(Beginning of Page text)

“I,” said this witness, “saw the prisoner on the 2nd of February in her house, and told her I had come to ask a few questions, which she might answer or not as she pleased, but that it would be my duty to repeat her answers to the magistrate; that I should like to have some women present to hear, and accordingly sent for two of her neighbours, and when they had come I asked her ‘Did she know of any arsenic being in the house?’ ‘No.’ ‘Did her husband use it in his business?’ ‘No.’ ‘Had she purchased any lately?’ ‘No.’ Brown was then brought in, and she turned pale and agitated. I told her Brown had told me she had, and she said ‘That was true, and she would tell me what for.’ On the way to the police court she said ‘she purchased it for herself, but thought better of it afterwards.’ I asked her what had become of it afterwards, and she said ‘she had emptied it into one paper.’ She then changed the conversation, and said that her husband was very fond of soda and acid powders, and that a woman had told her that he had said he was very troubled in his mind, and did not know whether he should not jump into the river or Clapton pond.”

On cross-examination he excused the presence of the women, on the ground that he wanted to see if Brown could identify the prisoner; that she wanted to say more but that he stopt her, and told her to tell the magistrate.

Of this last statement of the inspector, the Lord Chief Baron added in his charge—

“That it appeared to him to be a piece of hypocrisy, which accorded with all the rest of his conduct. He wished it to go forth to the public, and that the police themselves should understand, that such proceedings savoured of an excess of zeal which was perfectly unjustifiable, and which ought not to be looked on in any other light than discreditable.”

To Clarke, a police constable, she said, whilst in custody, that “she supposed she should be hung—they had told so many lies about it—she bought the arsenic for her husband.” To the female searcher at the police-station she said that she did not know on what charge she was brought there; and then, when told it, added, “I know he was poisoned, but not by whom.” And when told that Mrs. Gillett was the principal witness against her, declared that she was forsworn. On the second examination at the police-court, she told the gaoler that “she wished the magistrate to know something about the case. All she had said was true, except as to not buying the poison. She had placed it in the same cupboard with her husband’s powders after taking off the papers marked ‘poison.’ If he had taken it, it must have been by mistake, and she threw the remainder of the poison and all his powders into the fire. She intended to have taken it herself if he went on as he had done.”

THE PRISONER’S STATEMENT.

“I have nothing to say except that I never intended my husband to take the poison. When I bought it I intended to take it myself, if he had come home as he had done several times before. I could not live with him had he gone on so. I thought no more of it till the Sunday, when I thought he might have taken it instead of the soda, and then I burnt it. What I said about hanging was this—‘If I am to be hanged this moment I am innocent of anything to my husband.’ I have nothing more to say.”

(End of Page text)

#### [Prompt]
Write the next part of the arsenic trial account, picking up right after the prisoner's statement. The records have nothing to do with the arsenic trial account.

(Beginning of Available data)

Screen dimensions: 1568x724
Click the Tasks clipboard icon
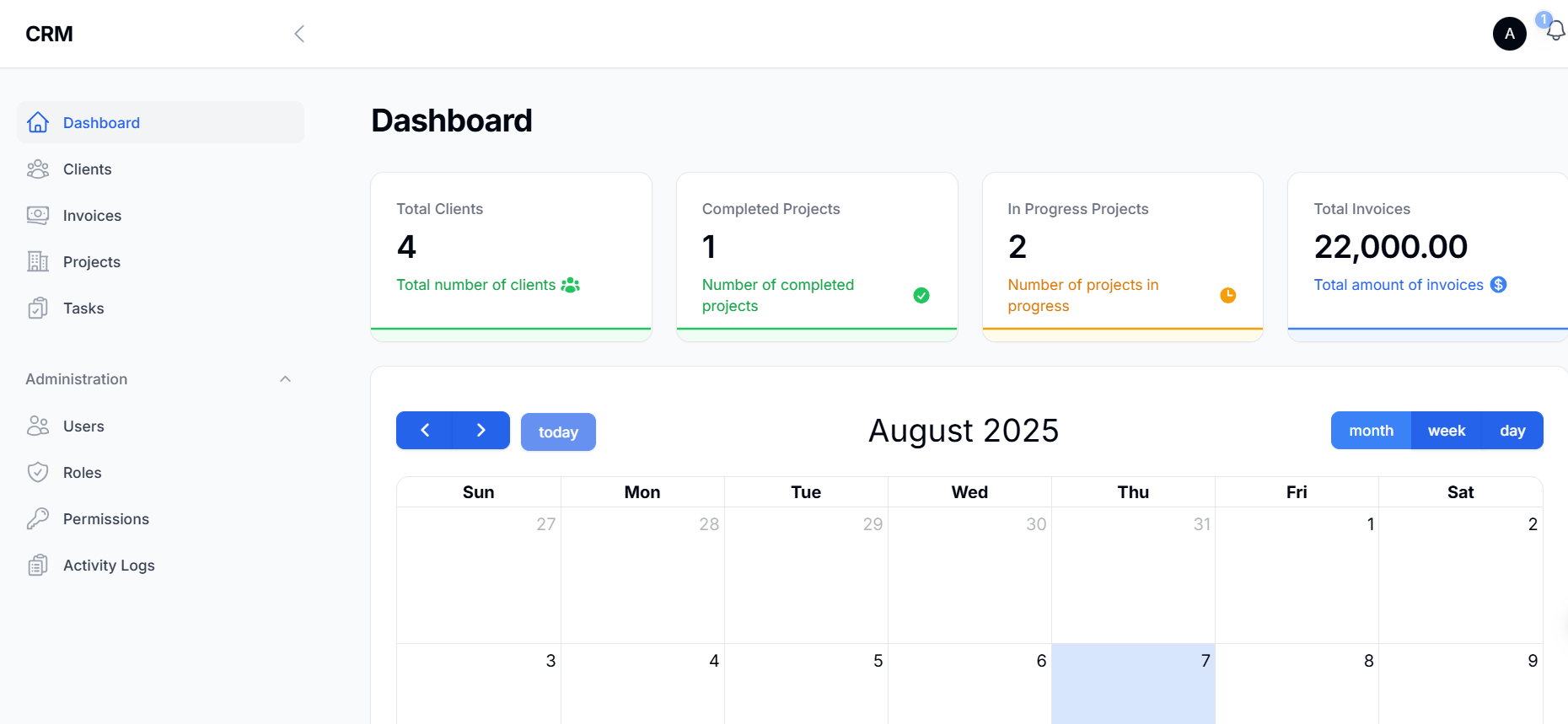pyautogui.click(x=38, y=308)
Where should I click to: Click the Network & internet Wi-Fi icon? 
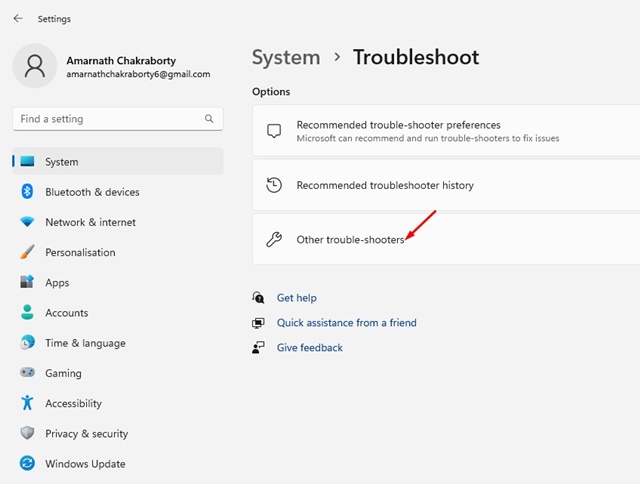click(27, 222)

(End of Available data)
(Beginning of Available data)

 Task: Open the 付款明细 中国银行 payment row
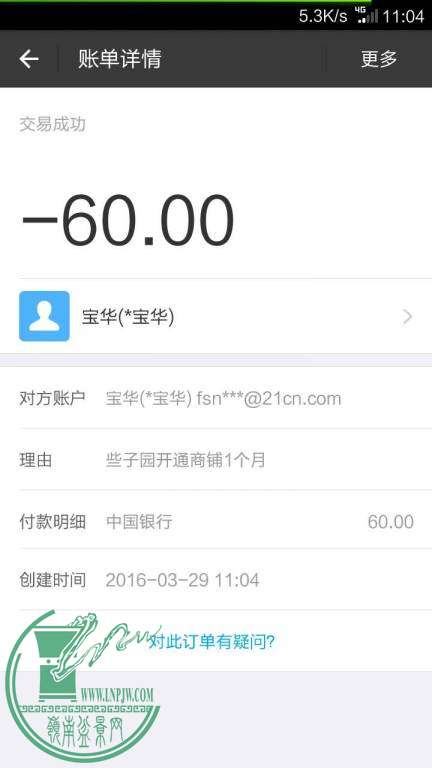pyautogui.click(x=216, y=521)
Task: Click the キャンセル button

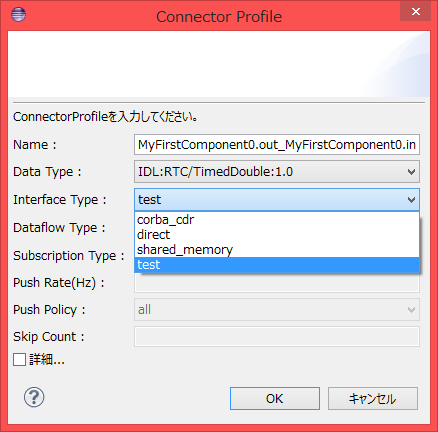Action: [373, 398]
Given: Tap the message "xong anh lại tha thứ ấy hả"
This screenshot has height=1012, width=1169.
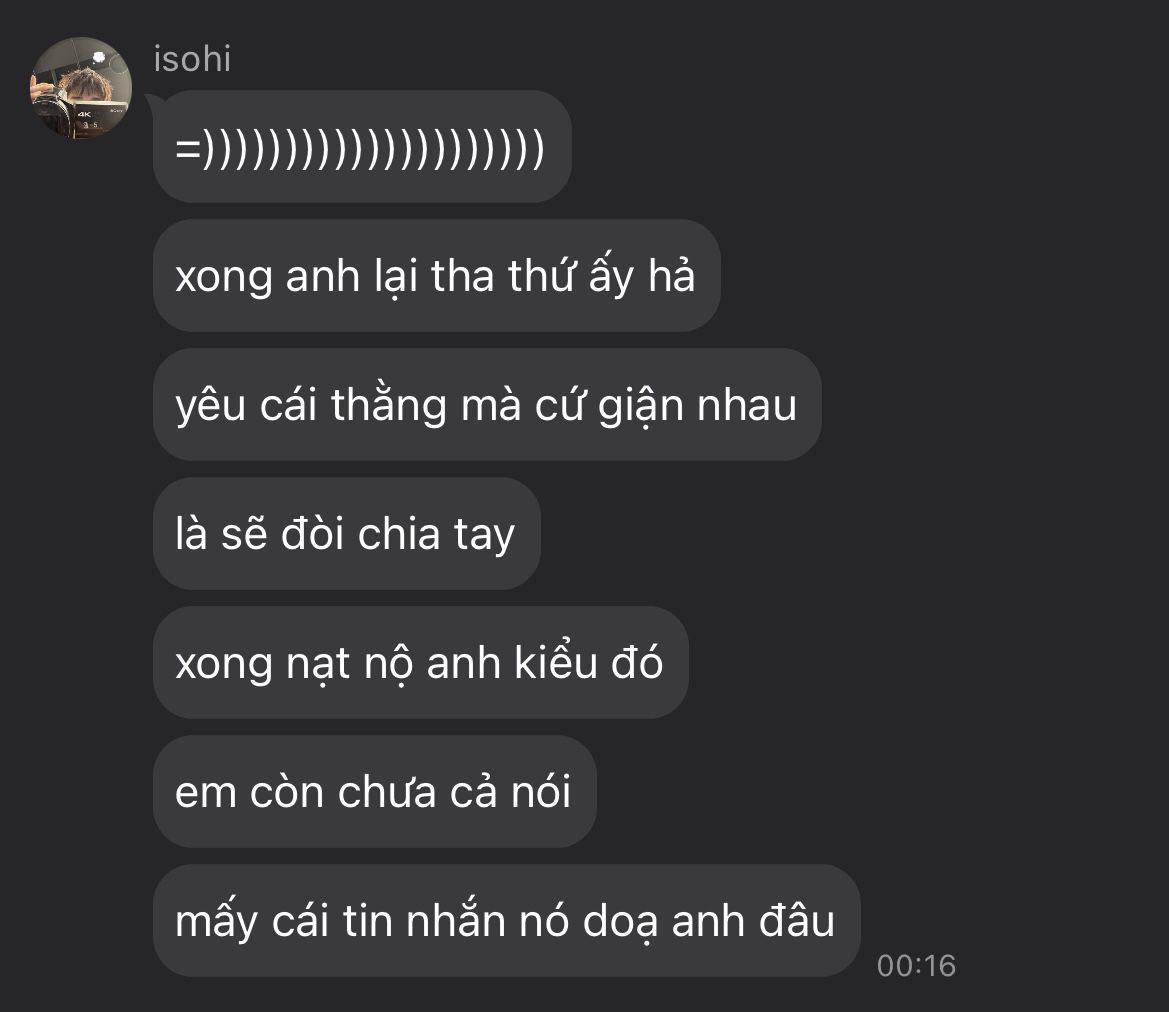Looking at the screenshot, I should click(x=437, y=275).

(End of Available data)

#### [Exercise response]
Mr. Clarkson, for the defence, after alluding to the difficulties under which he laboured in consequence of the prisoner not having made any preparations for her defence, and the brief having only been handed to him as the case was opened, attacked the evidence of Coward in language which the Lord Chief Baron entirely adopted, and asked the jury to dismiss it from their consideration. He also characterised the declarations of the prisoner as told by witnesses clearly unfavourable to her. “With regard to the testimony of Dr. Letheby, if they relied on it, it would be necessary,” he said, “to come to the conclusion that the prisoner had continued administering poison to the deceased during the whole of the day—as it was proved that he was ill as early as eight in the morning. But he asked the jury if her conduct would justify such a conclusion. Her story might be true, and if the deceased took the poison through her culpable negligence in putting it in the cupboard with his soda powders, the offence would not be murder, but manslaughter.”

The strong remarks of the Lord Chief Baron on the conduct and evidence of Coward have already been given, and as the remainder of his charge consisted only of an analysis of the evidence, and its application to the different points of the case, it is needless to report it. As was characteristic of this kind judge, every point that could be made in favour of the prisoner was brought clearly out in his able charge. After a brief deliberation, a verdict of guilty, coupled with a recommendation to mercy on account of her previously good character, was returned, and sentence of death was pronounced by the learned judge.

A medical man of large experience, who was present during the trial, was so astonished at the statement of Dr. Letheby as to the time when the arsenic had been administered, that he communicated with the sheriffs, who brought the case before Sir George Grey, by whom it was referred to Sir Benjamin Brodie, Dr. Billing, Dr. Leeson, and other medical men of repute. These, it was understood, agreed that the time of administration could not be fixed. On this, at the urgent request of Dr. Pereira, Dr. Letheby wrote to the Home Secretary that it was his duty to admit that it was within the range of possibility—nay, even probable—that the arsenic might have been taken, as the woman asserted, early in the morning of her husband’s death, and in consequence the capital sentence was commuted for one of penal servitude for life. This case was used by Mr. Bright in his speech in the House of Commons in favour of the abolition of capital punishments, as a strong example of their danger.